A public radio commentary

I know it's a cliche to say of an invention that it takes a rocket scientist, but it did take one to bring the squirt gun into the high tech world.

I'm speaking of the Super Soaker - the most popular toy of the 1990s. For those who haven't seen it, it's been described as "a squirt gun on steroids." It holds some two gallons of water, and can drench an opponent up to forty feet away - enough to send anyone crying back to mommy. It was invented by engineer Lonnie Johnson, who worked at NASA's Jet Propulsion Lab. He'd designed, for example, the power supplies for the Galileo space probe.

One day he was experimenting with a new type of refrigerator that used water instead of freon. He hooked a nozzle to a faucet in his bathroom - as he turned on the water it shot across the bathroom, making air currents so strong his shower curtain started to swirl. His first thought, and I quote him here, was "Boy, this would really make the neatest water gun." His key squirt gun insight was to use pressurized air to drive the water through a narrow hole in the nozzle.

"From that point", Johnson said building a high tech squirt gun "was an engineering problem." Where the engineering came in was to come up with a way that "a small kid would be able to pump the gun up to a very high pressure." Johnson went to work in his home workshop.

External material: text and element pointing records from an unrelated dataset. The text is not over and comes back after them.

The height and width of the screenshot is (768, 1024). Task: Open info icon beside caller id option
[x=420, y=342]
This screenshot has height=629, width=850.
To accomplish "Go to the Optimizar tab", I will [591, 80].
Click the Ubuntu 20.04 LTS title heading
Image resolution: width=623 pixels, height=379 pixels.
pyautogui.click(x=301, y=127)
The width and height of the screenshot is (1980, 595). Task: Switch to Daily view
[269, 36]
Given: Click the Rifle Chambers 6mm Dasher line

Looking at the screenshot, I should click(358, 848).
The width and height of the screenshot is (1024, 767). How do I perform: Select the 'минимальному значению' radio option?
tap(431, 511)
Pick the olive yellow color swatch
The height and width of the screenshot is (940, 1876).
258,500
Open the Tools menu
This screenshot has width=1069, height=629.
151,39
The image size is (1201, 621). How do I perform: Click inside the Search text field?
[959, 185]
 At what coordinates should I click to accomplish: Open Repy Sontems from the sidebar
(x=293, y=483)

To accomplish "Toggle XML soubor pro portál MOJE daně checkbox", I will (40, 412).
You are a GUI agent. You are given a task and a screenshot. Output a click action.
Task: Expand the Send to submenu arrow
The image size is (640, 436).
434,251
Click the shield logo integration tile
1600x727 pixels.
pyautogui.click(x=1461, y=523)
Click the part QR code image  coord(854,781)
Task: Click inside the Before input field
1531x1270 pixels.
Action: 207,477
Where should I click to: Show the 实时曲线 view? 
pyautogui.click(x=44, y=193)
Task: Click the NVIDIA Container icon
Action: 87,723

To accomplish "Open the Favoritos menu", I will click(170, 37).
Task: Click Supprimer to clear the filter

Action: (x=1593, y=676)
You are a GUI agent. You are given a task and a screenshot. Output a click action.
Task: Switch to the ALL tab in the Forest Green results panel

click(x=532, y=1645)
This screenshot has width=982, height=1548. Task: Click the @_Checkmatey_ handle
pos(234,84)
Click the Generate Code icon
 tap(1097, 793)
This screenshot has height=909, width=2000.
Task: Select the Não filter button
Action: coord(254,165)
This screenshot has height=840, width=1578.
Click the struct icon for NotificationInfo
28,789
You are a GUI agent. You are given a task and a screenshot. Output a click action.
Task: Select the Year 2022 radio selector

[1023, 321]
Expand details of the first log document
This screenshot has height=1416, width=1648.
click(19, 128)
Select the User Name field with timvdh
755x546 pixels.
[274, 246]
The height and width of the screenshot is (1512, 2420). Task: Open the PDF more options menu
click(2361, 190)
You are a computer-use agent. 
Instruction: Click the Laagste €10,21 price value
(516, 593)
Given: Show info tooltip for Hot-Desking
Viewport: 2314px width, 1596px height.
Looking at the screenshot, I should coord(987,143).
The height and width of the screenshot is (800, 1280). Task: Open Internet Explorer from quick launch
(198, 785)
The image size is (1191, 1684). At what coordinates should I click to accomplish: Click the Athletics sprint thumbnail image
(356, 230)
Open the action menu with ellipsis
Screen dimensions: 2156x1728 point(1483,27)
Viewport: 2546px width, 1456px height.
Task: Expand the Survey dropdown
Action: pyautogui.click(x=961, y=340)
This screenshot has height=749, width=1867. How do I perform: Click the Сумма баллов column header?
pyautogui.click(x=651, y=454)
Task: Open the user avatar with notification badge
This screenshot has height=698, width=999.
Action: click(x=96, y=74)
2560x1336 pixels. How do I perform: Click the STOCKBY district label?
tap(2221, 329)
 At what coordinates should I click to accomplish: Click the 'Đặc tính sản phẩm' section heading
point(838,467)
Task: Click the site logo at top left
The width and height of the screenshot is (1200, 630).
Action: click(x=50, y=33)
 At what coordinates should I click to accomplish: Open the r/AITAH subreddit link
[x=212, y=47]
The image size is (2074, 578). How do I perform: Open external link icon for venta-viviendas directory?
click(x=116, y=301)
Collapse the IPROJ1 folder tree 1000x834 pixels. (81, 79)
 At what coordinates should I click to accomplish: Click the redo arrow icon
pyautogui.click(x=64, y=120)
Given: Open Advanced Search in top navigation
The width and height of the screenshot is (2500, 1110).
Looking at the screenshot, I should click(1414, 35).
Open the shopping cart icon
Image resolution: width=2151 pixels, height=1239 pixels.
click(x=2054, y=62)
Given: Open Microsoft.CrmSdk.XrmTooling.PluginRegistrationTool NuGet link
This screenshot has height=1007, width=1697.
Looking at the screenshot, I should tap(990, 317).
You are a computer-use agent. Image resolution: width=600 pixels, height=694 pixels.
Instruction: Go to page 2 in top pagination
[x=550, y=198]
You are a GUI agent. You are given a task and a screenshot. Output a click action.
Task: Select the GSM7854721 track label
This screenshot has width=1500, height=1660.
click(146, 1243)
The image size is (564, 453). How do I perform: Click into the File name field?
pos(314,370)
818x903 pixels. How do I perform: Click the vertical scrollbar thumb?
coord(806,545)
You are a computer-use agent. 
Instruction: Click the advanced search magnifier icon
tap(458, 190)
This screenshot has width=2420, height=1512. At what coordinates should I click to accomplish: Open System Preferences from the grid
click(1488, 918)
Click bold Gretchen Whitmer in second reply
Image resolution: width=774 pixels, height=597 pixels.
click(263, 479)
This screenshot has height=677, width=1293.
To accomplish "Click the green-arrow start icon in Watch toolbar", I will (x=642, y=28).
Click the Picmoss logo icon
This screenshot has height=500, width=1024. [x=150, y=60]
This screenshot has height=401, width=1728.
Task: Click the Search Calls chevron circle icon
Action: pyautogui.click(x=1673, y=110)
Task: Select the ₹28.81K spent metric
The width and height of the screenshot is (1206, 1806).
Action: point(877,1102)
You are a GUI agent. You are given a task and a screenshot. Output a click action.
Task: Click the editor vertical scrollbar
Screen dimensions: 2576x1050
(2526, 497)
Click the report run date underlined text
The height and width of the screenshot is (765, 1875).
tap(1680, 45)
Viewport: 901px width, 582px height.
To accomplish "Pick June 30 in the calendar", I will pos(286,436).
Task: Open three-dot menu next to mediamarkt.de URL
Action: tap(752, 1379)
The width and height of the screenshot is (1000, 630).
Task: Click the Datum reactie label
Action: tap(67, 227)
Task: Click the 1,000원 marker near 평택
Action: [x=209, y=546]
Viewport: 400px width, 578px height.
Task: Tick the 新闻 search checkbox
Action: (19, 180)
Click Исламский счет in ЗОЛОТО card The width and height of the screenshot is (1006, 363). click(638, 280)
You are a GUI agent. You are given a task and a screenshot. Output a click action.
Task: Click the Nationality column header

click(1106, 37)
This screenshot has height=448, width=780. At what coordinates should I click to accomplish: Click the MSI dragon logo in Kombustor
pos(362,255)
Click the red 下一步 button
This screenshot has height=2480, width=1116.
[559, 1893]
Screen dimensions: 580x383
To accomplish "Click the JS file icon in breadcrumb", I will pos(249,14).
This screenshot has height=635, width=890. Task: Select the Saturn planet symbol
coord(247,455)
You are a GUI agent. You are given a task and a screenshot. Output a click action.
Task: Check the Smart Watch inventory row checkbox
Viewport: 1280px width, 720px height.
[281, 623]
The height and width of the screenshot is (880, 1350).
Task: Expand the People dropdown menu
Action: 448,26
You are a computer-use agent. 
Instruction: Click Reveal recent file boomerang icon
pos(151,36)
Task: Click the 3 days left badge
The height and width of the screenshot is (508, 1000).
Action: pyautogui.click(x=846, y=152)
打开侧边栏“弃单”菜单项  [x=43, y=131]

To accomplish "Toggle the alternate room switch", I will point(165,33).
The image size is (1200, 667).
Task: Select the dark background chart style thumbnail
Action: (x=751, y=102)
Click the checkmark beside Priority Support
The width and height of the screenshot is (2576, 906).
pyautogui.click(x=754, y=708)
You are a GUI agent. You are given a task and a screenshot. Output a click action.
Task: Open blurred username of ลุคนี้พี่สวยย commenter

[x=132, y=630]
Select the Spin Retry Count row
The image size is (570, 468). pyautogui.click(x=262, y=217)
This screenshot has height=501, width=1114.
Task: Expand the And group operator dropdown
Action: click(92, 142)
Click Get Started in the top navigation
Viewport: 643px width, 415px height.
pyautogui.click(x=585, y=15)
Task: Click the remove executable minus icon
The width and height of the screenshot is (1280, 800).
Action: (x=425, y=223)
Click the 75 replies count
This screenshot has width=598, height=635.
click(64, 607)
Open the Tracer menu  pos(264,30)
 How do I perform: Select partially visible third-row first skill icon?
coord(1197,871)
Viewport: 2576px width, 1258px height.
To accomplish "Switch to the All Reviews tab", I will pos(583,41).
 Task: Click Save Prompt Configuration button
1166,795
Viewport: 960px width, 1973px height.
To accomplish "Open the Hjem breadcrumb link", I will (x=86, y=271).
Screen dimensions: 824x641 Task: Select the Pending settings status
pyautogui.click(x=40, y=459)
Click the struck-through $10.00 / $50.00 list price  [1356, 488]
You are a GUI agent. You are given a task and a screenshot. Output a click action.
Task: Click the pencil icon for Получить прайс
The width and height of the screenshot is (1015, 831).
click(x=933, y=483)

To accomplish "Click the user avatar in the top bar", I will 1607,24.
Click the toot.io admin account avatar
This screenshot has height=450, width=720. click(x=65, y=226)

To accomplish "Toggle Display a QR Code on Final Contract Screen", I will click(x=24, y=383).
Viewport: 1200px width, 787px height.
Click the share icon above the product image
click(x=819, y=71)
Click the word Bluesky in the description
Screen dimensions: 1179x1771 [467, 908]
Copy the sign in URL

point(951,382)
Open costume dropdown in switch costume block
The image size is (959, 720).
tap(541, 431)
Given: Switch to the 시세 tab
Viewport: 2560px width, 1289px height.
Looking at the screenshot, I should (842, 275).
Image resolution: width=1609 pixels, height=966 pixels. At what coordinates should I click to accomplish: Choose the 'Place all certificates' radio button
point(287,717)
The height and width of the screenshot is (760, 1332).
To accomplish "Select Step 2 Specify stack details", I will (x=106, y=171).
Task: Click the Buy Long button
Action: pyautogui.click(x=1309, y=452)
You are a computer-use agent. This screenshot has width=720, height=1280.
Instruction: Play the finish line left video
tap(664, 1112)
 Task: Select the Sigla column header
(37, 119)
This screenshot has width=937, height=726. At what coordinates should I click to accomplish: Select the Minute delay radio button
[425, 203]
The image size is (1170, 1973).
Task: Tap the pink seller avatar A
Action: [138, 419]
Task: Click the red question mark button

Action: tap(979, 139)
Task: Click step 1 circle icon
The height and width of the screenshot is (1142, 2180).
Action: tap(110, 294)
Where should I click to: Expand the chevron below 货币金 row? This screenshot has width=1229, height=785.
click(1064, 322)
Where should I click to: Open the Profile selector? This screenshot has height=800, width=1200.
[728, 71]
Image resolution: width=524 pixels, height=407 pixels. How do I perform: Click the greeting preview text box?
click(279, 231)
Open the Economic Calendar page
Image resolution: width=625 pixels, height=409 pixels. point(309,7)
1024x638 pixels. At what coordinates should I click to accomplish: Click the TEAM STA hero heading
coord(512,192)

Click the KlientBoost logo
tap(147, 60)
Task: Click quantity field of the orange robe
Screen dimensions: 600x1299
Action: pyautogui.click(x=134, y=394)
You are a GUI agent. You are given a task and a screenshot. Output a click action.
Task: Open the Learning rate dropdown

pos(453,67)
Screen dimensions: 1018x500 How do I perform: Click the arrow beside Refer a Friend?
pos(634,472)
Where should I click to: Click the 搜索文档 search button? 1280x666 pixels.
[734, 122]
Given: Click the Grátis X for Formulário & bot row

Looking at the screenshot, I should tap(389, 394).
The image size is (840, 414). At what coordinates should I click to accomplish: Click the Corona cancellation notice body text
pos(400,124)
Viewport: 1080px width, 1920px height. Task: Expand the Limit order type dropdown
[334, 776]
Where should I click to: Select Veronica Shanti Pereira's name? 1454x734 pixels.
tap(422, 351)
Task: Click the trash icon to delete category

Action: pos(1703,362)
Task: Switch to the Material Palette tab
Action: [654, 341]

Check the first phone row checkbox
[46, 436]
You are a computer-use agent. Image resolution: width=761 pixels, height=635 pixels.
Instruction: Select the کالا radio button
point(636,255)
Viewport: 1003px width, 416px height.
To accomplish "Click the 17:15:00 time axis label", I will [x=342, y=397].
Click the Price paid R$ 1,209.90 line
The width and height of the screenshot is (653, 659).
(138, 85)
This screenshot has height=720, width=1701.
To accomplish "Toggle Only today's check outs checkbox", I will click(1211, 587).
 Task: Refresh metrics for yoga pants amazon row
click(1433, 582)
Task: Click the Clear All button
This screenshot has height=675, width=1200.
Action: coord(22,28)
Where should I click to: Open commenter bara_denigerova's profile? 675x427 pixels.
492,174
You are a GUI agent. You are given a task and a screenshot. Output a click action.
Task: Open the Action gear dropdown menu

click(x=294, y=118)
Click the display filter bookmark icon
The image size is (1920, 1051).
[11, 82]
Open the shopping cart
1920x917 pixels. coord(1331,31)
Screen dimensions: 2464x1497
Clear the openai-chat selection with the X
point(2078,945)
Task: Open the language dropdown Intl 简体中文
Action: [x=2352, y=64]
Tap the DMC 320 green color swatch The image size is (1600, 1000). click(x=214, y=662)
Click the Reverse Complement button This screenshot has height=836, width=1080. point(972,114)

Using a small hobbyist's lathe, he built a model out of PVC pipe, an empty plastic Coke bottle and plexiglass. Next up was test marketing: He let his daughter, age six, try it out on neighbors. The result: A great success, at least for her. Next Johnson had to interest a manufacturer.

He first approached Daisy Manufacturing, the maker of BB guns, but they passed on his idea after two years of discussion. In 1989 Johnson met with the Larami Corporation. He walked into the meeting, opened his suitcase, and pulled out his prototype of PVC tubing, Plexiglas and plastic soda bottles. A split second later, he fired a giant stream of water across the room. Larami's president had just one word: "Wow!" But would they sell? In the past a squirt gun sold for twenty-nine cents: Would any one pay ten dollars for a squirt gun?

The first year startled the industry. Sales took off when Johnny Carson on the Tonight Show used a Super Soaker to drench Ed McMahon. A year later, it was the most popular water gun in American retail history - sold not only by toy stores, but by upscale adult stores like Sharper Image. By the late 1990s about 250 million Super Soakers have been sold -- enough for each person in the United States.